Можно предположить, что им попался сборник «Путем зерна», потому что «Тяжелую лиру» в то же самое время и в одном из тех же букинистических купил студент филфака А. Чудаков (проходивший ежедневно неукоснительно по тому же самому маршруту) – за цену, как он помнит, меньше 10 рублей (на «новые», введенные в 1961-м, – меньше рубля), а чаще раза-двух в год Ходасевич встретиться не мог. Стипендия была на «старые» – 200 с лишним; немалая ее часть, то есть наши обеды и ужины, оседала в букинистических: не было выхода, другим путем пополнить образование было нельзя. Букинистические были тогда вторым (если не первым) университетом; нередко познакомиться с книгой можно было только одним путем – купив ее (листание на прилавке не могло, к сожалению, продолжаться часами, надо было либо вернуть книгу, либо отдавать деньги).
Кроме настойчивого собирательского запала, у Черткова был, конечно, особый талант, какой бывает у некоторых искателей месторождений, – нюх на архивный документ. Л. М. Турчинский, сам замечательный книжник, в 60-е годы не только овладевший скрытыми от глаз пластами культуры, но готовно всем помогавший, рассказывает: «Я из Нижнего Новгорода, знал там всех книжников. А он приехал на пару дней – сразу нашел родственников Бориса Садовского (сестру) и скоро нашел дневник Садовского. Он потом продал его в ЦГАЛИ. Отправился в круиз по Волге – привез фантастический альбом с фотографиями 1910-х годов (Розанов и другие). Потом продал его в Отдел рукописей ГБЛ.
Нашел адрес Ионы Брихничева. Думал найти там родственников, пришел – открывает старик: “Это я”. Он умер в 1968 году.

» Извлечённые строки:
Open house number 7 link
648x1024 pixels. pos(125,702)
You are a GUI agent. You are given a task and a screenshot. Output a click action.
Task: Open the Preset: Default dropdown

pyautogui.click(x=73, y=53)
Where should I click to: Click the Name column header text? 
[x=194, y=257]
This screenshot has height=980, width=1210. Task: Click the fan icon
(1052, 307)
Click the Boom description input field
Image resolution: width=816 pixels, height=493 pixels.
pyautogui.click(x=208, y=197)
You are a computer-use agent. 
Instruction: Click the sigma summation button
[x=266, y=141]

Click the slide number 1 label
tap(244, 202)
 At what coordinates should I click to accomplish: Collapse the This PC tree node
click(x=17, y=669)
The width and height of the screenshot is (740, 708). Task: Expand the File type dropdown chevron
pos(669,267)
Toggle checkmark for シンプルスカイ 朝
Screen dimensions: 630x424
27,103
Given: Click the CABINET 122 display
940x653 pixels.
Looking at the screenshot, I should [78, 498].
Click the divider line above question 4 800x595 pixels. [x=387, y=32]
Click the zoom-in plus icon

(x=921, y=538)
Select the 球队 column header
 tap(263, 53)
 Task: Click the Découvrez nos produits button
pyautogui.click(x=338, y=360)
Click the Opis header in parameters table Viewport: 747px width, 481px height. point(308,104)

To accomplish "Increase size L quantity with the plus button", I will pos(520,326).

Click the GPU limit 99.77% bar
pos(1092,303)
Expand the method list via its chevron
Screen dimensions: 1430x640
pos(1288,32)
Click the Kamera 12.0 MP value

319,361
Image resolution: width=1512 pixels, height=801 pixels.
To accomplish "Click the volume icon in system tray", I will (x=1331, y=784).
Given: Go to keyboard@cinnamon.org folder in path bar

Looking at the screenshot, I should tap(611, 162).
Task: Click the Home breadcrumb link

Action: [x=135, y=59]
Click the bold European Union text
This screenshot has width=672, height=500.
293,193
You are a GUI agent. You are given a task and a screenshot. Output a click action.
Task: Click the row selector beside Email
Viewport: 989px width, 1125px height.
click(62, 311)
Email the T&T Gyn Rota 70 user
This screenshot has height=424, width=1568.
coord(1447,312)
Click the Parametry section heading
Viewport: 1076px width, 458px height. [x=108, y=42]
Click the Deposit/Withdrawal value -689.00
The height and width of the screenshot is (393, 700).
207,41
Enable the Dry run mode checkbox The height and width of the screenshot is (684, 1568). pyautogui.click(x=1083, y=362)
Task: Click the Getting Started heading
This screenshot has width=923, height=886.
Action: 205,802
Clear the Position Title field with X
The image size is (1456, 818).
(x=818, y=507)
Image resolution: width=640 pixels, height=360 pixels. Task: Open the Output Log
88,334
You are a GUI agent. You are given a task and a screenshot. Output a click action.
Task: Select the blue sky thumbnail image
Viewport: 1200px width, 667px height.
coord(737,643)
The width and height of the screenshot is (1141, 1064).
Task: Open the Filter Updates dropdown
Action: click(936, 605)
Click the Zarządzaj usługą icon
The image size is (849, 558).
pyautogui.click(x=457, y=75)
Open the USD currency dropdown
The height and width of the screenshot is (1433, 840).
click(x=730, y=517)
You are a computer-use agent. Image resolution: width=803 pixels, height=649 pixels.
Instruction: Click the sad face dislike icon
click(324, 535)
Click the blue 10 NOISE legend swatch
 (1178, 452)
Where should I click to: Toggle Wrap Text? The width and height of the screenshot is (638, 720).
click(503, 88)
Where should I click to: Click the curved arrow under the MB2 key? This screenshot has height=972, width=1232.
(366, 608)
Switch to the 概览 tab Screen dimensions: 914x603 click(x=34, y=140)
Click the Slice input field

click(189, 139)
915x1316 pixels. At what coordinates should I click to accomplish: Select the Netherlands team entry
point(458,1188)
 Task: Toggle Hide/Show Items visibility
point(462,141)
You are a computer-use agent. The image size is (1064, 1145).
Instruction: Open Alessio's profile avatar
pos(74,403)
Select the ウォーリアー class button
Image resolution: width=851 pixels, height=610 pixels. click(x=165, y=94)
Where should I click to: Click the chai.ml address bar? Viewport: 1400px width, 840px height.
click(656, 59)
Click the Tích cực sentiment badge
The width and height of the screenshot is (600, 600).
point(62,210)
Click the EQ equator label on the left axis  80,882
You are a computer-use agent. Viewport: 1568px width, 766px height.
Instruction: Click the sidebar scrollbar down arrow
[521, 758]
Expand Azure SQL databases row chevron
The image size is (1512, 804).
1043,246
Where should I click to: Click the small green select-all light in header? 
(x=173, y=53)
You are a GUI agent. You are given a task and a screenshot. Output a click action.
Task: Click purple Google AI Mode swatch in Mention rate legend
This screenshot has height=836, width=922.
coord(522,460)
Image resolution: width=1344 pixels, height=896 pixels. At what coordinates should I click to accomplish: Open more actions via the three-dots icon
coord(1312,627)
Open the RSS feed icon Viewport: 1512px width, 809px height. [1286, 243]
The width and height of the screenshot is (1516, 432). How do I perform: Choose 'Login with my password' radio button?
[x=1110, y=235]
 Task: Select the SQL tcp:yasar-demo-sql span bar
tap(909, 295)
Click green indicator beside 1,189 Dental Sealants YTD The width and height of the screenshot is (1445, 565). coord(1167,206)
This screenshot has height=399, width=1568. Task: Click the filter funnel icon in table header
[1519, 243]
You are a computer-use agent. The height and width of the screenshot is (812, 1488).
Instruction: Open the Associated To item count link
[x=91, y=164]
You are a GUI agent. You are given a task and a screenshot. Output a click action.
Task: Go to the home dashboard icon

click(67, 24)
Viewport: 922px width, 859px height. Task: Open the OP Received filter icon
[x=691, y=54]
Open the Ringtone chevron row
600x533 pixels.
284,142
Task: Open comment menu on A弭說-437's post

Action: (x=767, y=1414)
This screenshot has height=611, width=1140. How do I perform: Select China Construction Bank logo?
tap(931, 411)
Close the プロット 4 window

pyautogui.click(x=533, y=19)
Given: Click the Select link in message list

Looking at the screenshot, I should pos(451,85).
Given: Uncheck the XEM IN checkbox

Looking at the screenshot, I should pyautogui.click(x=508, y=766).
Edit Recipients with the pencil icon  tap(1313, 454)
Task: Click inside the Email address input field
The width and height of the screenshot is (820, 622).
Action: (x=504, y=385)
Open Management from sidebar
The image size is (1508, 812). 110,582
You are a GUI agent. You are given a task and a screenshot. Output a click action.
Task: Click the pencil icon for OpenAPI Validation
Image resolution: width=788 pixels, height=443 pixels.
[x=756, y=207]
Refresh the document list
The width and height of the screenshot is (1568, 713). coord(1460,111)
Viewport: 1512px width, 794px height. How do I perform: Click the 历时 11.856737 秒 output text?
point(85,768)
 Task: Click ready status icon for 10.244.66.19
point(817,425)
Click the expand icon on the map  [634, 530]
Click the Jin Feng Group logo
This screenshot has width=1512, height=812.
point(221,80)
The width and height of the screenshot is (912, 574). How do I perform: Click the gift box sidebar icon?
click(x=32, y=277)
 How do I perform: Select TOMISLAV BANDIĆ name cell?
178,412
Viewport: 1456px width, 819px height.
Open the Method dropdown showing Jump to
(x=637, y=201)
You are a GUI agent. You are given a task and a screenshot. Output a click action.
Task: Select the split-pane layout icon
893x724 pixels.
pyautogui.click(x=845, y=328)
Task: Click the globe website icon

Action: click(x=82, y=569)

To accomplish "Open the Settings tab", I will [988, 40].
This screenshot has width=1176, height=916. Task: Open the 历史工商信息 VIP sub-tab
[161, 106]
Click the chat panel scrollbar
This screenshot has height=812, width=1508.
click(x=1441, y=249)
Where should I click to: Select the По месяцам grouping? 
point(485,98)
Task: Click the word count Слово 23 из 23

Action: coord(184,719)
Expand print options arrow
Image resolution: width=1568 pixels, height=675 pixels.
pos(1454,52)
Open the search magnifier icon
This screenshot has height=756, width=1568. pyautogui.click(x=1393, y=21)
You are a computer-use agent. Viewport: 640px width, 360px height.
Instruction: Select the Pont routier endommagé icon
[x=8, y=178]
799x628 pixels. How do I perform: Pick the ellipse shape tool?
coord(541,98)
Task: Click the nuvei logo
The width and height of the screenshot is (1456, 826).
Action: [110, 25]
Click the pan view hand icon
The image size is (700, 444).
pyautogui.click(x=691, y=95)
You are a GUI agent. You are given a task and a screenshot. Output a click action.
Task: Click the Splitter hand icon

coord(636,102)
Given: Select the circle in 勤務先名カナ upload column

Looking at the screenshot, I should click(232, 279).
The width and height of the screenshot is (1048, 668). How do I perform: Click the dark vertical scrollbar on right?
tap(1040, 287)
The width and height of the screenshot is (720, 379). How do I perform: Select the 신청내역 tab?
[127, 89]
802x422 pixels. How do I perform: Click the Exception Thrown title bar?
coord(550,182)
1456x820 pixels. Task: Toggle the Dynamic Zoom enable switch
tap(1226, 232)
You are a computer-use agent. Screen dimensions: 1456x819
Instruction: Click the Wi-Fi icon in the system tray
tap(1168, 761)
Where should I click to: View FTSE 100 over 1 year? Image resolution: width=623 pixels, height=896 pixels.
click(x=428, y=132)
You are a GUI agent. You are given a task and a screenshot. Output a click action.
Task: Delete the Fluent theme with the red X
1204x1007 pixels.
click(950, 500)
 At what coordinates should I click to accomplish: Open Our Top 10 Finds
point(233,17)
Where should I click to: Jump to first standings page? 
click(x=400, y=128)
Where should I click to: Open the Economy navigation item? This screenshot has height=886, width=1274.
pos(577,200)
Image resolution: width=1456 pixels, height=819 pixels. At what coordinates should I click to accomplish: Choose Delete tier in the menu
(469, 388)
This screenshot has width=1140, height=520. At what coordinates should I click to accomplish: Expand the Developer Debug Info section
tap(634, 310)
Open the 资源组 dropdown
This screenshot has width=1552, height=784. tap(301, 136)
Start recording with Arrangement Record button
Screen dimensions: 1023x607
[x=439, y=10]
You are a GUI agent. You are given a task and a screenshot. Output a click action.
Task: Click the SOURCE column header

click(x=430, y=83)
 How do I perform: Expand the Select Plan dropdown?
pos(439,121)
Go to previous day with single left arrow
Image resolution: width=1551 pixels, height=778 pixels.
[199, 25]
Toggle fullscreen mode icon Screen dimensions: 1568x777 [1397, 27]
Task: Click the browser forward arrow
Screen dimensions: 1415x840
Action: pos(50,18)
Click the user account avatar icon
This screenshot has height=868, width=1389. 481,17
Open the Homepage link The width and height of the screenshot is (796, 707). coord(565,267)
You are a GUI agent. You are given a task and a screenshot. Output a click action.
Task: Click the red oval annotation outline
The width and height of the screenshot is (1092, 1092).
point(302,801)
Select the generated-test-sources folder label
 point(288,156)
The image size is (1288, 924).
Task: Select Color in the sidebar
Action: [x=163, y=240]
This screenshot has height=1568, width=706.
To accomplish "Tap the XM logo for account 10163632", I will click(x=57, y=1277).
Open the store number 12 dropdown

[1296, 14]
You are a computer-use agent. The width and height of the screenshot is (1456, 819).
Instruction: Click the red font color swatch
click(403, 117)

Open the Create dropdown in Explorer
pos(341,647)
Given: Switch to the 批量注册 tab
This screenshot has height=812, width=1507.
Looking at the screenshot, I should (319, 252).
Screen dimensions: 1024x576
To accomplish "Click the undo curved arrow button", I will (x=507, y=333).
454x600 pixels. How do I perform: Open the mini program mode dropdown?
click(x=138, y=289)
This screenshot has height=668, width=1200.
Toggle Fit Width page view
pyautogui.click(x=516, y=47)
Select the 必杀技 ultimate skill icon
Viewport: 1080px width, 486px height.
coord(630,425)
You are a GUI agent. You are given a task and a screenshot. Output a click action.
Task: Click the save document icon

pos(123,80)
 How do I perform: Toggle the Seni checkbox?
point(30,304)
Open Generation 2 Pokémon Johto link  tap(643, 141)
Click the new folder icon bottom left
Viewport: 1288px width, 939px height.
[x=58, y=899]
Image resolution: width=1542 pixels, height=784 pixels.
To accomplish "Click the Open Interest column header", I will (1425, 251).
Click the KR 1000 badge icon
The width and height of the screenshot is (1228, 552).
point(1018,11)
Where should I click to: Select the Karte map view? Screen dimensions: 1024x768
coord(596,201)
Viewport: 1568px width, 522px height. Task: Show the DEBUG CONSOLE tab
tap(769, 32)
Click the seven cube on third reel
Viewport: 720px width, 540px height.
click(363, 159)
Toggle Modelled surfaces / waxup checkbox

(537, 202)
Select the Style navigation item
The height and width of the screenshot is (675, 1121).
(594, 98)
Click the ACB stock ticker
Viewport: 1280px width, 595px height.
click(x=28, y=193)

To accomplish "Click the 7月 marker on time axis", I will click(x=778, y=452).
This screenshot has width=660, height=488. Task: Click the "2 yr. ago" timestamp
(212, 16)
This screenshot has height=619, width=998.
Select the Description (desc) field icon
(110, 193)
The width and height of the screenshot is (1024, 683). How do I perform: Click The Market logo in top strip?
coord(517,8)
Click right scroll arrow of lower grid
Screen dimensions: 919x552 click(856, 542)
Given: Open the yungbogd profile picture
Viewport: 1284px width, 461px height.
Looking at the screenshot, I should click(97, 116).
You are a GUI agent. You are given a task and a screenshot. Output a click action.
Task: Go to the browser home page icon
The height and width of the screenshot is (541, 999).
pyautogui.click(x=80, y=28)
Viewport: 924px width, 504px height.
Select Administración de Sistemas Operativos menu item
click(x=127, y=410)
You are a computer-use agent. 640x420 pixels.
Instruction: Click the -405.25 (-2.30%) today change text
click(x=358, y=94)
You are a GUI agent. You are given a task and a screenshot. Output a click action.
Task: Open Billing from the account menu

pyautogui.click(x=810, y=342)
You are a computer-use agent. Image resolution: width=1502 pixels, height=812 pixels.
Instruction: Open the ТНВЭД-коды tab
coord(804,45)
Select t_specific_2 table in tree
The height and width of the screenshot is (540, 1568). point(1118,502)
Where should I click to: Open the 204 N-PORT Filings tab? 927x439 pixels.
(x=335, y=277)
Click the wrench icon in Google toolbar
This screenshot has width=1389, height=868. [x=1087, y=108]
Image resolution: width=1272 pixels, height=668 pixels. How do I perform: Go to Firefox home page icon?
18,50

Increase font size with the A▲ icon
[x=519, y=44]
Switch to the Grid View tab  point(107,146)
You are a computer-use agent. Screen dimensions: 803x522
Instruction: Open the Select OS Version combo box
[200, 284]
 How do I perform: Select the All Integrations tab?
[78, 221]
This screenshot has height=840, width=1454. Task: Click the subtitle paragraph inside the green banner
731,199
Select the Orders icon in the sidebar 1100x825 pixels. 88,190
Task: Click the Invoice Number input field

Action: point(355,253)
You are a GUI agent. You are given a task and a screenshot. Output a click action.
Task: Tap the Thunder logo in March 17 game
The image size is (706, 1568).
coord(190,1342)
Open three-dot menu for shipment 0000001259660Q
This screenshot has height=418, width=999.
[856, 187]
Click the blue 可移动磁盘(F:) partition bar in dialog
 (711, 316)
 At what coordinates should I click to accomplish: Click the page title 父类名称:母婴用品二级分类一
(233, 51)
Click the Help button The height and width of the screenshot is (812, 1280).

» Задание: Перепишите часть отрывка, начав со слов «Кроме настойчивого собирательского» и закончив словами «в 1968 году.», и поменяйте в ней «круиз» на «поездку». Для ответа используйте только отрывок.

» Ответ:
Кроме настойчивого собирательского запала, у Черткова был, конечно, особый талант, какой бывает у некоторых искателей месторождений, – нюх на архивный документ. Л. М. Турчинский, сам замечательный книжник, в 60-е годы не только овладевший скрытыми от глаз пластами культуры, но готовно всем помогавший, рассказывает: «Я из Нижнего Новгорода, знал там всех книжников. А он приехал на пару дней – сразу нашел родственников Бориса Садовского (сестру) и скоро нашел дневник Садовского. Он потом продал его в ЦГАЛИ. Отправился в поездку по Волге – привез фантастический альбом с фотографиями 1910-х годов (Розанов и другие). Потом продал его в Отдел рукописей ГБЛ.
Нашел адрес Ионы Брихничева. Думал найти там родственников, пришел – открывает старик: “Это я”. Он умер в 1968 году.